Overdose does not have a specific clinical picture.

However, since selective inhibition of MAO type B by selegiline is achieved only when taking doses recommended for the treatment of Parkinson’s disease (i.e., 5-10 mg/day), the symptoms of overdose may be similar to the symptoms of an overdose of non-selective MAO inhibitors (disorders of the central nervous and cardiovascular systems).

There is no specific antidote; treatment is symptomatic.

Drug Interactions

Contraindicated combinations.

Sympathomimetics: when treating with Jumex^®, the use of sympathomimetics should be avoided due to the danger of increased blood pressure.

Pethidine: the incompatibility between non-selective MAO inhibitors and pethidine is well known.
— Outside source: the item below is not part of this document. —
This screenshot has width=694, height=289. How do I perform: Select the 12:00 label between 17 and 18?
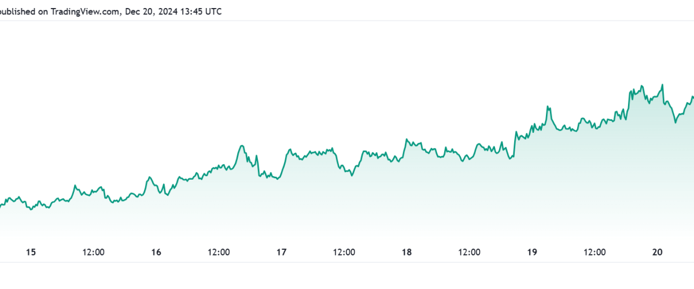344,252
Although the mechanism of this interaction is still unknown, the concomitant use of the selective MAO inhibitor, Jumex^®, and pethidine or another opioid analgesic is contraindicated.

Serotonin reuptake inhibitors: Jumex^® should not be used concomitantly with fluoxetine, as agitation, hypertension, convulsions, ataxia, hallucinations, and manic psychosis may develop, and fluoxetine should not be used for 14 days after discontinuation of Jumex^®. Since fluoxetine has a very long half-life, at least 5 weeks should elapse after discontinuation of fluoxetine and before prescribing Jumex^®. Similar phenomena have been described in patients receiving Jumex^® and two other serotonin reuptake inhibitors (sertraline and paroxetine). Since the mechanism of these reactions is not fully understood, it is recommended to avoid the combination of Jumex^® with serotonin reuptake inhibitors.

Tricyclic antidepressants: in some cases, severe toxicity of the central nervous system (dizziness, tremor, seizures), sometimes accompanied by hypertension, hypotension, profuse sweating, has been described in patients using a combination of tricyclic antidepressants and Jumex^®. Since the mechanism of these reactions is not fully understood, it is recommended to avoid the concomitant administration of Jumex^® with tricyclic antidepressants.

Not recommended combinations.

MAO inhibitors: Concomitant use of Jumex^® and MAO inhibitors may cause a sharp drop in blood pressure.

Food interaction

Unlike traditional MAO inhibitors, which suppress both MAO type A and MAO type B enzymes, Jumex^® is a specific inhibitor of MAO type B.

When taking food containing tyramine during treatment with Jumex^® at recommended doses, no hypertensive effect has been described (i.e., it does not cause the so-called “cheese effect”).

Therefore, patients receiving Jumex^® may not adhere to a strict diet.

However, in the case of combined use of Jumex^® and traditional MAO inhibitors or MAO type A inhibitors, it is recommended to adhere to dietary restrictions (i.e., avoid foods high in tyramine, such as: mature cheese and yeast products).

Other interactions

It enhances the effects of levodopa, ethanol, drugs that depress the central nervous system, and increases the risk of side effects of amantadine.

Storage Conditions

At a temperature not exceeding 30°C (86°F). Keep out of reach of children! List B.

Shelf Life

Shelf life – 3 years. Do not use the drug after the expiration date printed on the package.

Dispensing Status

The drug is dispensed by prescription.

Important Safety Information

This information is for educational purposes only and does not replace professional medical advice. Always consult your doctor before use. Dosage and side effects may vary. Use only as prescribed.